Excerpted passage:
For retired nurse Colleen Sasso, becoming a volunteer for the American Red Cross in 2009 was a perfect opportunity to do something other than nursing. It was a good plan, or so it seemed at the time.
I had had a long and wonderful career at the San Francisco VA Medical Center, Colleen says. I worked in intensive care and was in charge of nursing in the Radiology Department. And I loved working with veterans.
But I really imagined doing something entirely different than nursing just because I could, she says, laughing at the recollection. So Colleen signed up to do casework in the Red Cross' San Mateo County office in Burlingame.
Then, only a year into Colleen's new role as a Red Cross volunteer, a catastrophic natural gas line explosion occurred in the suburban city of San Bruno, two miles west of San Francisco International Airport. Eight people died and dozens of homes were damaged or destroyed as a result of the explosion.
It was my first DR, Colleen says of the disaster response. I did casework for that disaster, but I guess people in the Red Cross saw how much experience I had in nursing because I was heavily recruited by Health Services managers after that deployment.
What those Red Cross managers saw back in 2010 was what her colleagues have seen day-in and day-out since: Colleen believes that very well-intentioned people, departments, and agencies can sometimes over-compartmentalize the tasks, roles, and responsibilities that are required just to make someone feel better. In fact, her more than 40 years as a nurse has made Colleen a big believer in whole-person care, an approach that considers a patient's physical health, behavioral health, and social needs in concert rather than in isolation.
I think that's one reason why the Red Cross has been a good fit for me, she says. Whether you are talking about a volunteer or a paid staff member, their goal is always the same — to take care of our clients. Period.
Colleen says her experience in another major Red Cross DR — when Asiana Airlines Flight 214, carrying 307 people from South Korea to San Francisco, crashed during its final approach to SFO in July 2013 — reinforced the value of inter-agency collaboration.
During Asiana, we had to reach out to the hospitals just to find out where clients had been taken as patients, Colleen says. At the time, there was a significant amount of resistance to that outreach because the hospitals are bound by HIPAA [medical privacy] rules.
While Colleen and her colleagues have subsequently let the hospitals know that the Red Cross is exempt from HIPAA, she says the relationship-building goes beyond letting them know that. We want them to know who we are personally and that our goal is to work together, she says. Our hospital partners and the Red Cross both want our clients to get to as positive an outcome as possible, especially given the fact that the people we are caring for have just experienced a pretty negative disaster.
Combining experience and perspective, Colleen has been a Jill of all trades for the Red Cross' operation in San Mateo County. She is the Red Cross' Direct Services Administrator for the county, a position that has combined some aspects of her health services coordinator and client casework coordinator roles. Her administrator role also requires a strong working relationship with disaster mental health.
Colleen's work in all of these areas landed her one other title in 2017: Clara Barton Award recipient. The award, given to her at San Mateo County's annual Volunteer Recognition Event, is the highest the American Red Cross bestows upon volunteers. It recognizes meritorious service in volunteer leadership positions held over a period of years.
It was an unexpected honor she was thrilled to receive, Colleen says. And, while discussing it, she pauses to reflect on the reason she volunteered for the Red Cross in the first place.
As would be the case with any large organization that needs to do so much during disasters, the Red Cross sometimes is on the receiving end of a negative story about something we could have done better, she says. So when I joined, I felt sort of compelled to find out for myself whether any of those articles were as they were reported.
After more than nine years with the Red Cross, Colleen can happily share her own first-hand impressions of an organization she joined partly out of curiosity: We're not always perfect, she says. But I have learned that this is an organization that helps so many people so heroically during such times of real difficulty. I couldn't be more proud to be doing this work.

Information given:
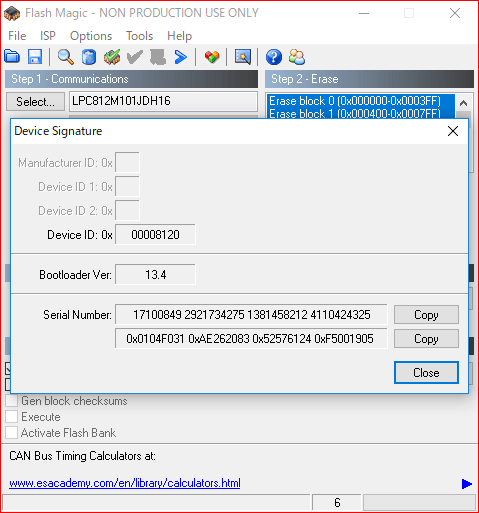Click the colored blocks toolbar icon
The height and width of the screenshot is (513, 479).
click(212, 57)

* * *

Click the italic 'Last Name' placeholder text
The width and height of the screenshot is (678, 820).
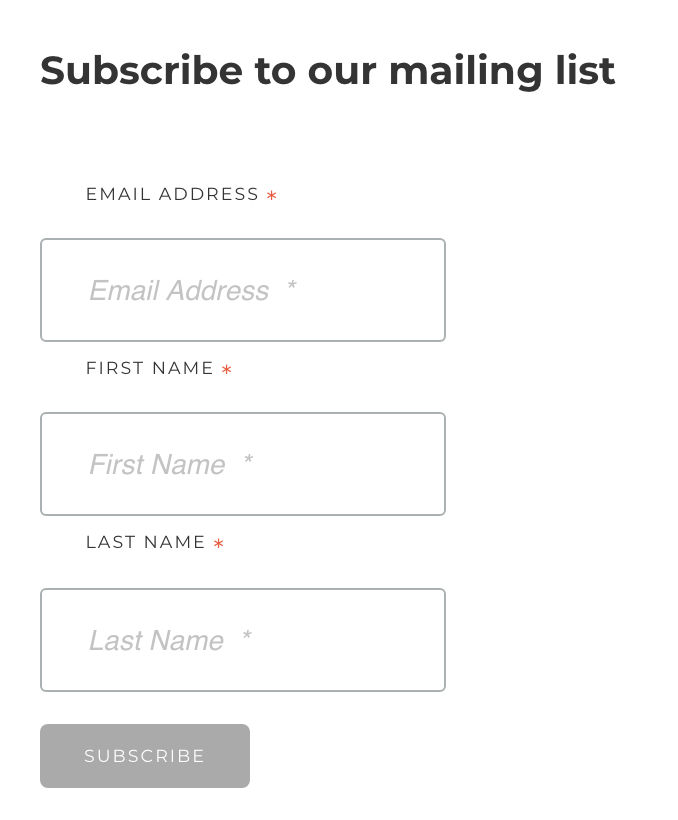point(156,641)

The task:
Transcribe the part of the profile of Colleen Sasso that starts at the words "As would be" and stops after the words "they were reported.". The rows are not needed for this work.

Result of the exercise:
As would be the case with any large organization that needs to do so much during disasters, the Red Cross sometimes is on the receiving end of a negative story about something we could have done better, she says. So when I joined, I felt sort of compelled to find out for myself whether any of those articles were as they were reported.